Aside from his concerns about San Francisco becoming a playground for tech millionaires and billionaires, I recall Ferlinghetti being most troubled when discussing Donald Trump, a man he viewed as a threat to democracy—a point he made in his short poem “Trump’s Trojan Horse.”

Ferlinghetti hadn’t been to City Lights in recent years. He was less agile, as happens to people who have been alive for a century, but he was remarkably quick-witted. When I called him last year for an appreciation I was writing on Michael McClure, the Beat poet who had died at age 87, he joked, “He was so good-looking, he should have been a movie star instead of a poet.”

 

Although Ferlinghetti hadn’t visited his venerable bookstore in some time, he told me, “I’m there in spirit all the time.” Any visitor to the shop could sense his spirit. The last event I took part in at City Lights was in the fall of 2019, when I interviewed Daniel Handler about his novel Bottle Grove. Given that a bar is at the center of the book, Peter Maravelis, City Lights’ events director (a true impresario), made the evening more of a party, playing Pérez Prado records and distributing free cocktails he made. It was an event that Ferlinghetti, with his bubbly personality, would have approved of—it was fun and loose, and the patrons who attended were equal participants rather than passive observers.

 

One can feel Ferlinghetti’s presence at City Lights in many other ways. Photos of the poet grace the store’s walls, as do his painted signs. “HAVE A SEAT + READ A BOOK,” reads one. “Printers’ ink is the greater explosive,” reads another. Banners hanging from the roof of the store proclaim, “DEMOCRACY IS NOT A SPECTATOR SPORT.” Ferlinghetti’s books, too—poetry collections, fiction, travel writing, and essays—fill the shop’s shelves, as do scores of books that his publishing house ushered into the world. 

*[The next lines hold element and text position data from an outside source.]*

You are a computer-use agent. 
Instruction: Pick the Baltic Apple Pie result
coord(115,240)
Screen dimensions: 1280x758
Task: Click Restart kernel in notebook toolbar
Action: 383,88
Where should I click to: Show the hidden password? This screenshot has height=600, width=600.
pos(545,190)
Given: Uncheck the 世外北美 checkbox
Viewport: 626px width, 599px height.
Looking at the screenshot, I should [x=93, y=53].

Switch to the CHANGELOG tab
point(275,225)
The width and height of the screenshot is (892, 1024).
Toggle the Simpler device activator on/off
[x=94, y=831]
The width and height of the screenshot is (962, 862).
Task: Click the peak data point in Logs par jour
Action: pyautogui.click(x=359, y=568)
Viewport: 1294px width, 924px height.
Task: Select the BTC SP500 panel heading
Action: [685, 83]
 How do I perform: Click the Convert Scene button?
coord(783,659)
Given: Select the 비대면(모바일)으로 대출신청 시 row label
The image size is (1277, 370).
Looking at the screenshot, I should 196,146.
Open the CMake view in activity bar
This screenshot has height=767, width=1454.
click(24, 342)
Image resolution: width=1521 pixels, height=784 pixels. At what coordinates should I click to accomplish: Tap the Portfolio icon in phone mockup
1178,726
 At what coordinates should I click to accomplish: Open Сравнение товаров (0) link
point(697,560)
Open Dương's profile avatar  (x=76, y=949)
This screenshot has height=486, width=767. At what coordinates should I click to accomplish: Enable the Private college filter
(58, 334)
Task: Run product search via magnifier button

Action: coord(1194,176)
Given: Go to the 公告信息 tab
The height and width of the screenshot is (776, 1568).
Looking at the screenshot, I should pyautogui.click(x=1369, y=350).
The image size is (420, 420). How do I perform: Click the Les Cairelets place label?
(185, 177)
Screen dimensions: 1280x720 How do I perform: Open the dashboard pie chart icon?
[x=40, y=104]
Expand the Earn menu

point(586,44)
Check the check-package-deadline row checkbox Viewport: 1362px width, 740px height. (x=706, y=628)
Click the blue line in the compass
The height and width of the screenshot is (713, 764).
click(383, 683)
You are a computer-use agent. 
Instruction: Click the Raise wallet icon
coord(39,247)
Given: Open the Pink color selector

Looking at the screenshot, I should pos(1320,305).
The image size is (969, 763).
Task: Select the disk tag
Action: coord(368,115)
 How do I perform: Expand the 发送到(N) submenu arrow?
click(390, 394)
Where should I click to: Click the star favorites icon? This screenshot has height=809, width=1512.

Like countless other bookstores and small businesses, City Lights has been hurt by the pandemic. Last year, the store decided to appeal to the public for help, asking for $300,000 in a fundraising campaign. Fans of City Lights from all over the world contributed, returning Ferlinghetti’s generosity. To date, more than half a million dollars has been donated by more than 10,000 people. Unlike a lot of other bookstores, City Lights is lucky to own its building; it doesn’t have to fear a landlord who will dramatically raise the rent and put it out of business. And so City Lights may well outlive us all—as it should. That it will flourish will be a testament to our shared love of the place and of the man who opened his doors to everyone.